Vengeance for Al-Shausi’s murdered children would only be in keeping with their law if the children of the murderer’s descendant were killed in the very same way. But this could not come about for centuries, up until the moment that the deity Malak-Taus manifested himself to the hermit and announced that the awaited time had come. These hermits are profoundly venerated by the Yesidis and are considered to be the guardians of tradition. And the duty to avenge belongs to the sacred tradition. So that when the eremite announced that the time was right, the gathering chose an avenger whose right hand was tattooed with the symbol of vengeance. If this avenger did not fulfil his task, they hung him before everybody’s eyes. So much for Boye.

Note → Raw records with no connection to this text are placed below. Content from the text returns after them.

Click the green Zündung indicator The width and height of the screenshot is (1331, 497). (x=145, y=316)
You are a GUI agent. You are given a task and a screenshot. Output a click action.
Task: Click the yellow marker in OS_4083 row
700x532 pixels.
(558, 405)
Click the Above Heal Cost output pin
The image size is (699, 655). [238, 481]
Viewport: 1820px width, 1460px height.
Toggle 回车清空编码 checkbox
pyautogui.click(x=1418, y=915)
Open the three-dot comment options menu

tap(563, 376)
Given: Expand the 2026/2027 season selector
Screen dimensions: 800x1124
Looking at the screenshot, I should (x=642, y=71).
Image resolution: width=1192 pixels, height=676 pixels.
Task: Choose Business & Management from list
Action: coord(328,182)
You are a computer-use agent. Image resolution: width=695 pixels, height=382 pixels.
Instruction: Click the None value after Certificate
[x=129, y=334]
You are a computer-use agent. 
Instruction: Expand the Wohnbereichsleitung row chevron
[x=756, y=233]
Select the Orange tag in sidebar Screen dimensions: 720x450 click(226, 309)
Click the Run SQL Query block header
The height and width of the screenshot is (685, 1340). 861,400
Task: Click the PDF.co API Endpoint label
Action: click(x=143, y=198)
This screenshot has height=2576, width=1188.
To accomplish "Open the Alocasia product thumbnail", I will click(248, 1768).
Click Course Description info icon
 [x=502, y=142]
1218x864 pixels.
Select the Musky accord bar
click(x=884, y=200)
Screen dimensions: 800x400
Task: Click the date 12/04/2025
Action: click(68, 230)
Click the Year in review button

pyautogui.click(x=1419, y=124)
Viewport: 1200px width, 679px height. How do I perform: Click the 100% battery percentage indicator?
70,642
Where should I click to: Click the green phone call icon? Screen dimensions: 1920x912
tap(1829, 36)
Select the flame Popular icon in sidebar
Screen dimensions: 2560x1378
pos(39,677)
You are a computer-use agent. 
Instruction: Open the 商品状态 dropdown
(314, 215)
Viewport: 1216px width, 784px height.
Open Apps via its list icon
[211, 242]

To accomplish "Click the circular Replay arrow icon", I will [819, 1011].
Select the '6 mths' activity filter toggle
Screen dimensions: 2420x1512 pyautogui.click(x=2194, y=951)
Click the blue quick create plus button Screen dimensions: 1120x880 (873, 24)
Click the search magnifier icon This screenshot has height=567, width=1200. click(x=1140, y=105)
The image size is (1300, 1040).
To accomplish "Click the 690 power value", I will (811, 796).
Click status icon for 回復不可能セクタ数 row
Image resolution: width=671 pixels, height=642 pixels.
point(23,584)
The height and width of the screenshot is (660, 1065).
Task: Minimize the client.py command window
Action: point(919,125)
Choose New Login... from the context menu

Dear Excellency, I too, unfortunately, am unable to answer the question which so troubled Jean Boye. I looked through the entire genealogy of the von der Malten family and think I know why the Yesidi’s vengeance could not be fulfilled for so many centuries. In the fourteenth century, the von der Maltens branched into three: the Silesian, the Bavarian and the Netherlandish. In the eighteenth century, the last two dried out. The Silesian branch did not propagate abundantly — mostly singleton boys were born to this well-known junker’s family, and the vengeance — let me remind you — could only be considered valid if it was carried out on siblings. In that family’s entire history, siblings were born only five times. In two cases, one of the children died when still an infant, in two others, the boys died in unknown circumstances. In the last one, Olivier von der Malten’s aunt, his father Ruppert’s sister, spent all her days in a strictly closed, sequestered convent, so that vengeance on her was effectively hindered.